Mastering Big Data with Distributed Processing

Andreas Kretz Blog

Ever wish you could get an easy answer to what is Big Data? Get the Big Data Checklist, totally free, along with weekly blog tips delivered directly to your inbox.

Distributed processing is the backbone of Big Data. How to efficiently store and process data with a scalable solution is the focus in this part of my series “Learning Big Data the right way”.

We will talk about data locality with HDFS. And to top it off, I will show you on an real world example how distributed processing with MapReduce works.

In part one of the series, I ranted about the extract transform, load (ETL) problem of SQL databases and how hard it is to scale such systems. If you missed it you can find it here: Link

Finally, distributed processing explained

What distributed processing means, is that you are not doing the analytics on a single server. You do it parallel on multiple machines.

A distributed setup usually consists of a master, who is doing the management of the whole process and slaves who are doing the actual processing.

To process data in parallel, the master needs to load the data, chop it up into pieces and distribute them to the the slaves for computation. Each slave is then doing the analytics (calculations) you programmed.

Another ETL nightmare

Distributing data from the master to the slaves has one major flaw: Because the needed data is stored locally on some system, the master would have to first load it from the source and temporarily store it.

This approach basically creates the same problems as the ETL process of SQL databases. For very large datasets, loading data to a single master and distributing it to the slaves is very inefficient.

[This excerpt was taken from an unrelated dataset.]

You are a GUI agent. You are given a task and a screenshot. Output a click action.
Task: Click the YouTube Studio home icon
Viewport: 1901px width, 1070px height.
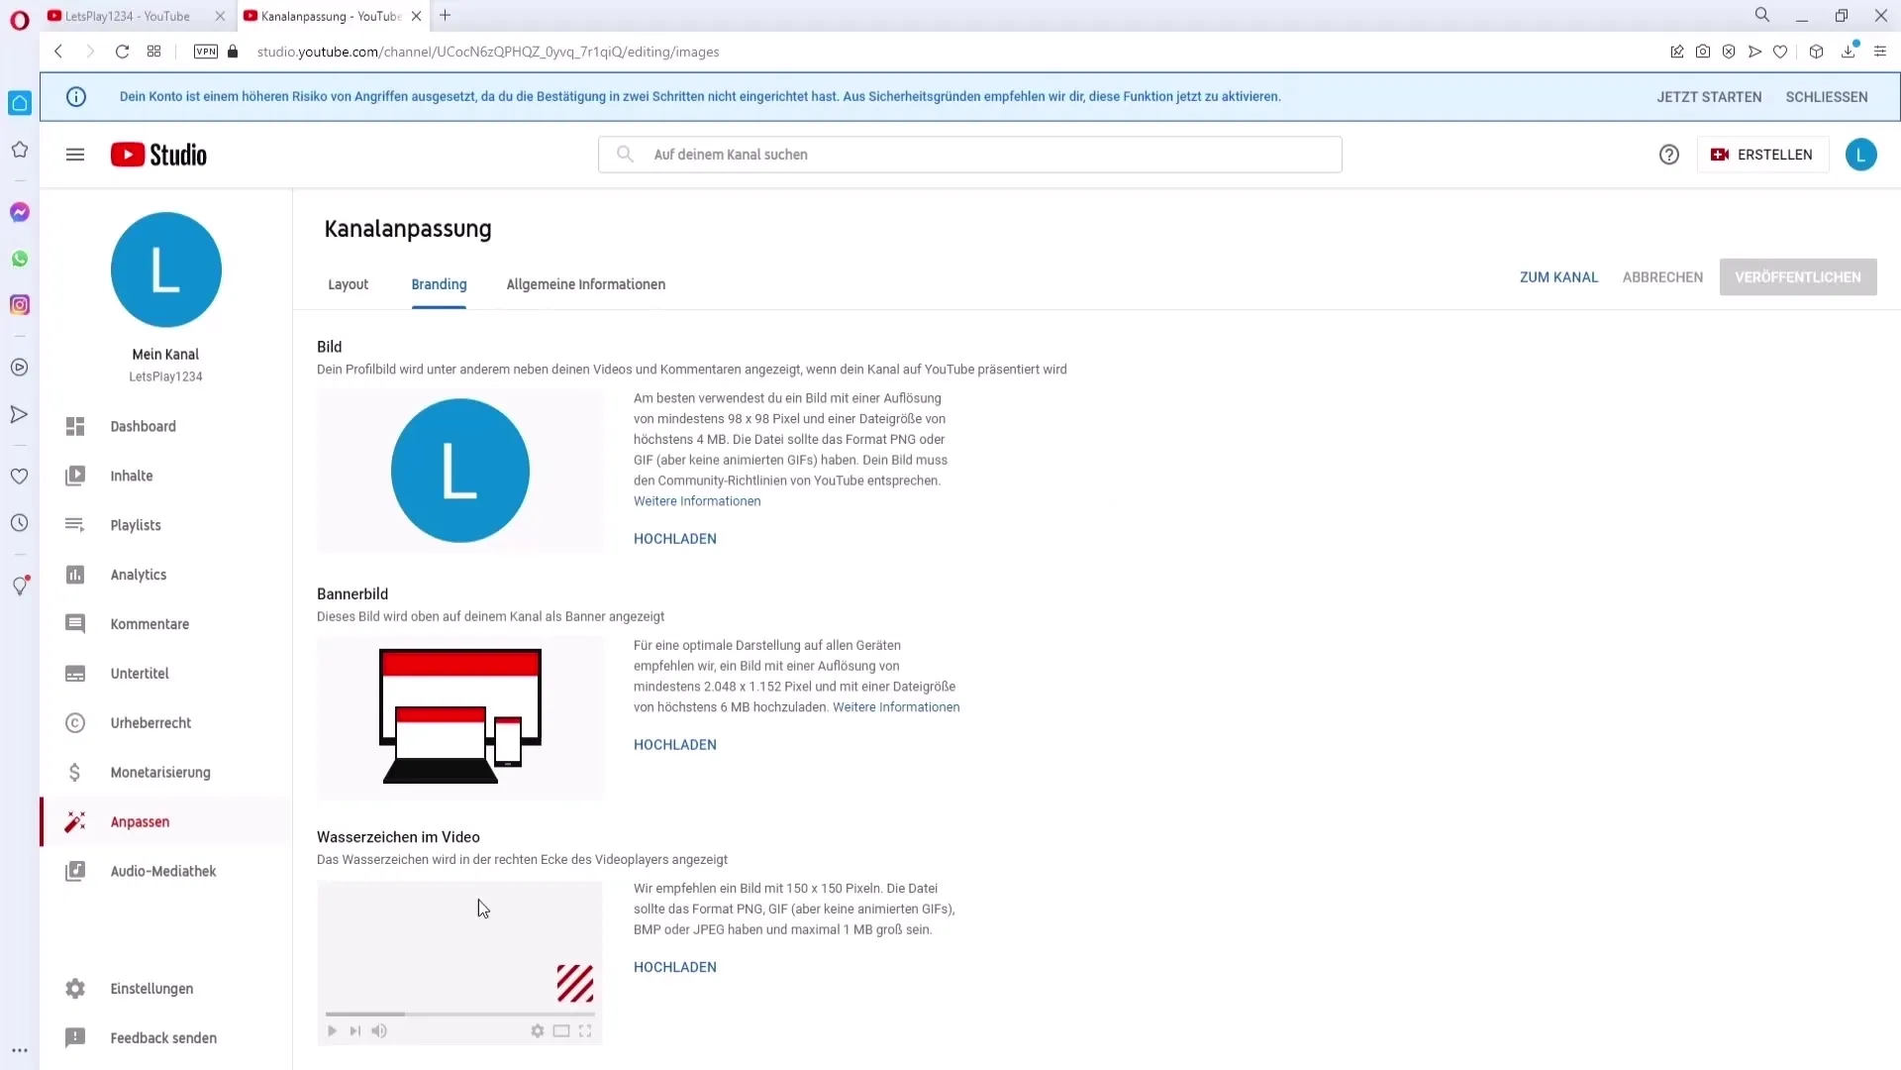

Another extract-bottleneck. 🙁

Waking up from the nightmare with data locality through HDFS

The ETL problem can be evaded by not using a central data store. Storing pieces of data locally on every processing slave is the key.

The master only manages what piece of data is stored on which slave. For processing, the master then only needs to tell the slaves which block of data, stored on that node has to be processed.

This perfectly brings us to the Hadoop Distributed File System, HDFS.

The above described data locality is exactly what HDFS is doing. It is the foundation of Hadoop and the first thing you need to learn and understand.

You can think of HDFS as an actual file system above the file system on the server. The difference between a normal file system like NTFS or ext* is that HFDS is a distributed file system.

This means, it spans over all connected slaves who are called data nodes. Stored files get automatically chopped up into 128MB blocks.

These blocks are then automatically distributed over the network to the data nodes. Every node only gets some pieces of the file, depending on the size of the cluster.

To not lose some data in case of a server error, blocks are automatically replicated twice to some other nodes.

Boom done, that’s it, right? All problems solved? Well, not quite.

Very often you need to further process the distributed results to create a desired output. One solution would be to send all the results from the nodes back to the master for further processing.

But, sending results of the nodes back to a single master is a bad idea. It creates another bottleneck.

While the results of the nodes should be a lot smaller than the raw input they may also be quite large (gigabytes).

This problem can be solved by using MapReduce.

Distributed processing with MapReduce

Since the early days of the Hadoop eco system, the MapReduce framework is one of the main components of Hadoop alongside the Hadoop file system HDFS.

Google implemented MapReduce to analyse stored html content of websites through counting all the html tags and all the words and combinations of them (for instance headlines). The output was then used to create the page ranking for Google Search.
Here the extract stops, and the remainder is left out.